Nous demandons au Président de la République de tout mettre en oeuvre afin que leur mort ne soit pas vaine.

Les attaques simultanées de Gohitafla et d’Ity par les terroristes sanguinaires de rebelles doivent interpeller chacun d’entre nous. Au-delà des boucs émissaires, c’est vers nous, vers nous seulement et vers rien d’autres que nous devons nous tourner pour poser les questions qui ne vont pas manquer de nous faire mal.

AVONS-NOUS LES HOMMES QU’IL FAUT, A LA PLACE QU’IL FAUT ? Si oui, FONT-ILS  POUR LEUR PAYS CE QU’ILS DEVRAIENT FAIRE ?

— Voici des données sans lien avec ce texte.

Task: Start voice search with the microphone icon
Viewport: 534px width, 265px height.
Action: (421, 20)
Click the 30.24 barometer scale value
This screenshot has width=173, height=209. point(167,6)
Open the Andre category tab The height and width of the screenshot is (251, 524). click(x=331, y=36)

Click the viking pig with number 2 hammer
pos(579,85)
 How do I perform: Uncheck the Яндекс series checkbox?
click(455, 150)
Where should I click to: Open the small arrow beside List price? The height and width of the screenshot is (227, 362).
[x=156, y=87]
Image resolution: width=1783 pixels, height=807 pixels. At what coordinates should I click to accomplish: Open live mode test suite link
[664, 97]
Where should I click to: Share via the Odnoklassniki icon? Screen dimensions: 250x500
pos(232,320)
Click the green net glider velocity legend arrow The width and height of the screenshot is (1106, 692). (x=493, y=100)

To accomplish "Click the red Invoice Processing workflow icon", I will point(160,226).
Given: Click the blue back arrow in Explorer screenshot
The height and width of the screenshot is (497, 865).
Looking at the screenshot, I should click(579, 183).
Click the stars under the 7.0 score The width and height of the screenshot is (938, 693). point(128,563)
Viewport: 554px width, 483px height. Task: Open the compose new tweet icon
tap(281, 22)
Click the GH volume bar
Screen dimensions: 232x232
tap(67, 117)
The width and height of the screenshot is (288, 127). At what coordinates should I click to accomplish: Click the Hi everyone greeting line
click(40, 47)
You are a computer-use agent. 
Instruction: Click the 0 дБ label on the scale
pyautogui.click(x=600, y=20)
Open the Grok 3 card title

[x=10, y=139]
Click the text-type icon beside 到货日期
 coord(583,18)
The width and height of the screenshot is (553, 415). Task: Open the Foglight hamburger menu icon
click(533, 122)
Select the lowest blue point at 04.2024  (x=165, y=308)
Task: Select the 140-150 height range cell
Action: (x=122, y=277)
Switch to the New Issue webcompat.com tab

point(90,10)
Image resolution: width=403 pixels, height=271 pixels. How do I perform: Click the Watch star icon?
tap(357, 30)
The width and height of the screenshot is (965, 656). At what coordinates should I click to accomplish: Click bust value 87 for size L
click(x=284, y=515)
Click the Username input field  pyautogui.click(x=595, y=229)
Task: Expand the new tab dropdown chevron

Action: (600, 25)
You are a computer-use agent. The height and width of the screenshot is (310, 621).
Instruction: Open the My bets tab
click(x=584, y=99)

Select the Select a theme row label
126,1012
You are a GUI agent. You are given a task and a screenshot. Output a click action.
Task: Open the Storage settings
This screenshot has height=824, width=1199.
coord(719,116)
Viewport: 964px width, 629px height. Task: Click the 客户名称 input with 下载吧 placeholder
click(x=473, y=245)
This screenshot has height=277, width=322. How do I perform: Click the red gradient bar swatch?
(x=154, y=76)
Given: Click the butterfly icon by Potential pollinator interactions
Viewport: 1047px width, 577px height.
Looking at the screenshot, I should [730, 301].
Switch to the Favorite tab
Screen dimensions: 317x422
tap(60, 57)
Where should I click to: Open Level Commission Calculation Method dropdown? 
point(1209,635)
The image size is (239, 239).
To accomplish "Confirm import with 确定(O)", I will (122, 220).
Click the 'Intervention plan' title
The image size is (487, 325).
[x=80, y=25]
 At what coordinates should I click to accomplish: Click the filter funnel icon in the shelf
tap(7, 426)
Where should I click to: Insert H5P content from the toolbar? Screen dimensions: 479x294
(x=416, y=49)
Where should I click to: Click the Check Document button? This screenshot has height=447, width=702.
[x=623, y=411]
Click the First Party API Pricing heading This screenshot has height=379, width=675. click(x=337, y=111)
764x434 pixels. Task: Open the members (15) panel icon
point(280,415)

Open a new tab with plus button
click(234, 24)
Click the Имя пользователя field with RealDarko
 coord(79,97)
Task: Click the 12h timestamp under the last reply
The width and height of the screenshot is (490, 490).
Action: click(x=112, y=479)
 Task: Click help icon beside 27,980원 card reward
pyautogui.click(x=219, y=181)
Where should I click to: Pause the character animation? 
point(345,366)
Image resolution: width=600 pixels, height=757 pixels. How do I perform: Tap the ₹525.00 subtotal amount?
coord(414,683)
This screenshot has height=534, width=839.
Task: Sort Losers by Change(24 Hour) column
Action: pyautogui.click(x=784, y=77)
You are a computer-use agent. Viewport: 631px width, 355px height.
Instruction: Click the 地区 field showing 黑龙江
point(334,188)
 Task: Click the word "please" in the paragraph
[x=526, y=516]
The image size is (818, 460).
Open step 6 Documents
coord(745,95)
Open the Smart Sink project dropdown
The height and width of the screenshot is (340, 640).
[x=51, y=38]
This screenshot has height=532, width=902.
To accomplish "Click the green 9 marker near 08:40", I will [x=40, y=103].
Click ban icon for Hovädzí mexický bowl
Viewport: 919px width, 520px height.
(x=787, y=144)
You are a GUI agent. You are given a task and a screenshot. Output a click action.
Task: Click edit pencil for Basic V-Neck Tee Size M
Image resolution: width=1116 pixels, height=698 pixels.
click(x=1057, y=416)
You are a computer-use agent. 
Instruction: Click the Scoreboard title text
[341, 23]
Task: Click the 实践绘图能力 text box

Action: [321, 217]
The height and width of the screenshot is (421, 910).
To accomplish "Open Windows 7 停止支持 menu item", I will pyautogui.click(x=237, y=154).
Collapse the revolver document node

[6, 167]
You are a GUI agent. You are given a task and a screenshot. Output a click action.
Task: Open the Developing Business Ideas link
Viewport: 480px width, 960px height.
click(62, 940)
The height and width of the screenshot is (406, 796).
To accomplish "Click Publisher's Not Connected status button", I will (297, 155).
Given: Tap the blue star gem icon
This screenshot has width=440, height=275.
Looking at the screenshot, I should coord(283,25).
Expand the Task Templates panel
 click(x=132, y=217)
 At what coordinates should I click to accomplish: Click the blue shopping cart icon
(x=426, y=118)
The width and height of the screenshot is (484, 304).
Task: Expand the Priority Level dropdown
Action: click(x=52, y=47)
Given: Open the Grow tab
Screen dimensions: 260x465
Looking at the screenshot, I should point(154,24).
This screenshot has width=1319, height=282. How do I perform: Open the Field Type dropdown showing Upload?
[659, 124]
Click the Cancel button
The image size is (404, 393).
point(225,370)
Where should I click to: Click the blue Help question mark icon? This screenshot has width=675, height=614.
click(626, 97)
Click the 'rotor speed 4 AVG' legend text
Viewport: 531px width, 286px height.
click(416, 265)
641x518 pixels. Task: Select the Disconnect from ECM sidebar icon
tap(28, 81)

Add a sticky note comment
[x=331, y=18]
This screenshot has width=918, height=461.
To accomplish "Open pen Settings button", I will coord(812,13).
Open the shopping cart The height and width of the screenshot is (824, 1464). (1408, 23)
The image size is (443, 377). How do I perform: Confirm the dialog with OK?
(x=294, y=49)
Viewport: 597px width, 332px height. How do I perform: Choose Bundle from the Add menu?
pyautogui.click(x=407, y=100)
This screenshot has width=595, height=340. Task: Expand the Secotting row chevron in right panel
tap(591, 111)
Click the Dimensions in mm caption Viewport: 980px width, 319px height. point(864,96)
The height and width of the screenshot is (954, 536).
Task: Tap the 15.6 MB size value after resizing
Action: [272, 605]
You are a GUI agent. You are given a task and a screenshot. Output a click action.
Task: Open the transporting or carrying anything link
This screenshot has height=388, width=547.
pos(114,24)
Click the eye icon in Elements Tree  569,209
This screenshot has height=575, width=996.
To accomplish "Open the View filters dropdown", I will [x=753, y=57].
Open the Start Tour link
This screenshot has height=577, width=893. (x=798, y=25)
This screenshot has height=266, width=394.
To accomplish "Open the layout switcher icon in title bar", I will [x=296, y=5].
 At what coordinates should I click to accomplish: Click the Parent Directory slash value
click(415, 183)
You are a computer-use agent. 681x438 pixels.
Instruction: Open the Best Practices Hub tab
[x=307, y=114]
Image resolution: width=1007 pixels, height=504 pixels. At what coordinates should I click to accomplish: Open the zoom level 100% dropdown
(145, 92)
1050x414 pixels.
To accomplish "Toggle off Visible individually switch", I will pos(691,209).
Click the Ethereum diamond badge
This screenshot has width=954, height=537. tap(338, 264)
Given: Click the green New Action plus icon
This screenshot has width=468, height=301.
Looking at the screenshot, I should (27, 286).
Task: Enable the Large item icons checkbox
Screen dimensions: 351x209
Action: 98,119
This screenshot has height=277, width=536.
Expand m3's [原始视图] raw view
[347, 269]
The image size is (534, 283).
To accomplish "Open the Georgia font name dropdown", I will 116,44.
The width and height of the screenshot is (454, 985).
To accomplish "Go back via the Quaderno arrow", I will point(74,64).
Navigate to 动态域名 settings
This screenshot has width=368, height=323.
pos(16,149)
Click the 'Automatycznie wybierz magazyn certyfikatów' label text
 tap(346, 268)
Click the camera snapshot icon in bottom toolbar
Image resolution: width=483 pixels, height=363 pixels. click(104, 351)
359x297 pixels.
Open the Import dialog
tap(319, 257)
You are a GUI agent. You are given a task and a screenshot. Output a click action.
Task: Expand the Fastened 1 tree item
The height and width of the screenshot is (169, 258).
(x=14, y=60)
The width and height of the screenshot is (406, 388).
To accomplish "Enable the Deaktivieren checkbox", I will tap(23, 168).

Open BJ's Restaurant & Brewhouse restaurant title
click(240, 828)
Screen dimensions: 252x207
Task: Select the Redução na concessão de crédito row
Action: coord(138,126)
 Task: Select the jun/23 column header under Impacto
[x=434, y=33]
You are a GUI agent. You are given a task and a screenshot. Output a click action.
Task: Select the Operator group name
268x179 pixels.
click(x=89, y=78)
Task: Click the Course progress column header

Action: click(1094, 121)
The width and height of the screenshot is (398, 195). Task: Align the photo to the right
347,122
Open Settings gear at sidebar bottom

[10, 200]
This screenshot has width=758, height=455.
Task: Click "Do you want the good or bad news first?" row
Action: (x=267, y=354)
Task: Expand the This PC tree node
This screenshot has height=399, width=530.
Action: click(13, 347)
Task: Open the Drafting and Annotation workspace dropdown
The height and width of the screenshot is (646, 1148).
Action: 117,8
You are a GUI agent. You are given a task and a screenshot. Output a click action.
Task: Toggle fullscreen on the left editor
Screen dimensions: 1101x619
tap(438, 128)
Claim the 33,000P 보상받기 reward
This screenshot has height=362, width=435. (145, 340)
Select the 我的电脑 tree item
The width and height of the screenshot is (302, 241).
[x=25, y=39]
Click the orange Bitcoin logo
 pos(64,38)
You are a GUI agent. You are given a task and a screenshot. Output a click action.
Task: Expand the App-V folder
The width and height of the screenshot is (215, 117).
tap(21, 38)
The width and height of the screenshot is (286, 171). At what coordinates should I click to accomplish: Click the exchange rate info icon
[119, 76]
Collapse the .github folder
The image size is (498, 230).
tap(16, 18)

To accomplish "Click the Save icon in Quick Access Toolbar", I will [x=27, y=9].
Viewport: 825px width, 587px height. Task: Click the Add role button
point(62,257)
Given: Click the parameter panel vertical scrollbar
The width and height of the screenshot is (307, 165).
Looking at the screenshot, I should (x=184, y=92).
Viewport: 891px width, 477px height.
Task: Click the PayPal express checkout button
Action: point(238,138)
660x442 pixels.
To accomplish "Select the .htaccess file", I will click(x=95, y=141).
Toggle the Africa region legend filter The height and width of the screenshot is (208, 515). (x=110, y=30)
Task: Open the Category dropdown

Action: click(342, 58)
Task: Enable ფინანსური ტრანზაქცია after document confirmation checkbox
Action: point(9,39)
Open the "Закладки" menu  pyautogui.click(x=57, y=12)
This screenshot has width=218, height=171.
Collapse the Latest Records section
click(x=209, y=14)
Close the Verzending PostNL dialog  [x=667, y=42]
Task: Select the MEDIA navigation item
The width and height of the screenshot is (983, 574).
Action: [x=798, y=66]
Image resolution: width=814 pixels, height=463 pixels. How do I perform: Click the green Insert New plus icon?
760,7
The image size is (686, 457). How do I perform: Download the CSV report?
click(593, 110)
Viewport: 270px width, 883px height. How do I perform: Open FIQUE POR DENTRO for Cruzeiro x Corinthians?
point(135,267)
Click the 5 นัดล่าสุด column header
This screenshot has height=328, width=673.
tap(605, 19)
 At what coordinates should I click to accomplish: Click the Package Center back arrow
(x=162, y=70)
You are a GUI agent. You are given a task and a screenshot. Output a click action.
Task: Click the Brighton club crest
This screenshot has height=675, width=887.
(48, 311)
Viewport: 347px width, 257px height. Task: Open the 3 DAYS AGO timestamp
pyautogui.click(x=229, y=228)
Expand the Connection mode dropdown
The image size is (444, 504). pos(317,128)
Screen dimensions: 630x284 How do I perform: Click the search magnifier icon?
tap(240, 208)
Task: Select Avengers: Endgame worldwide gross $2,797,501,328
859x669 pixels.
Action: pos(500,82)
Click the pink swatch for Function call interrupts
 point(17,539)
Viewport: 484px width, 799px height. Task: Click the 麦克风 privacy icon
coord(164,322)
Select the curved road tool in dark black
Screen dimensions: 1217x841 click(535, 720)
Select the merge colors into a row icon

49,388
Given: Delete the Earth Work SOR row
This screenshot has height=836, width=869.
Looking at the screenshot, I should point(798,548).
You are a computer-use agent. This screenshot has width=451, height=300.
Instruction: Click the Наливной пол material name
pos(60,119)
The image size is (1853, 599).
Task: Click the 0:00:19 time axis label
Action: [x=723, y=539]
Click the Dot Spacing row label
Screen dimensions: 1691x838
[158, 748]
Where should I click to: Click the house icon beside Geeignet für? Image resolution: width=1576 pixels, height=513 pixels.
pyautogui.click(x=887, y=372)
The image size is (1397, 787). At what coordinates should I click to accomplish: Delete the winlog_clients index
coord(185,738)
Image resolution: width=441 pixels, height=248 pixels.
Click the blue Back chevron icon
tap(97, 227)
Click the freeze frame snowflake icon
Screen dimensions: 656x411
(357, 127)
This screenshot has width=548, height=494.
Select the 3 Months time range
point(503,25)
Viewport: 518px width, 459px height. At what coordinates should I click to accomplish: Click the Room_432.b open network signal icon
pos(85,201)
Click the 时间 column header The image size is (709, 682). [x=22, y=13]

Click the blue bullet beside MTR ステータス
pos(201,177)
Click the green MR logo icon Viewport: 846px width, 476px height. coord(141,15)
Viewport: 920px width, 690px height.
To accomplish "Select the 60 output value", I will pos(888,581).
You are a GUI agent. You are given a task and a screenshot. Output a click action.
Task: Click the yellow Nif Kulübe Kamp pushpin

Chers compatriotes, l’heure est grave !

Nous demandons au Président de la République, Chef des Armées des explications sur ces attaques terroristes. La Côte d’Ivoire veut savoir ! Le peuple de Côte d’Ivoire exige des sanctions si la responsabilité de tel ou tel était avérée. La vie d’un soldat est précieuse. Nous n’accepterons plus que celle de nos héros soldats soient sacrifiée ! Nos autorités ont toujours décidé de tendre l’autre joue quand l’une est frappée. Nous n’accepterons plus que notre pays soit humilié de la sorte parce que ceux qui ont en charge de préserver sa dignité en ont décidé ainsi.

Nous sommons désormais nos compatriotes à ne pas prendre pour cible les étrangers qui par amour pour notre beau pays et sa culture ont choisi d’y vivre, et qui, malgré cette crise, y sont restés pour vaincre avec nous l’ennemi. Ne donnons pas raison à ceux qui disent que la Côte d’Ivoire est raciste et xénophobe. N’éparpillons pas nos énergies dans des combats perdus d’avance.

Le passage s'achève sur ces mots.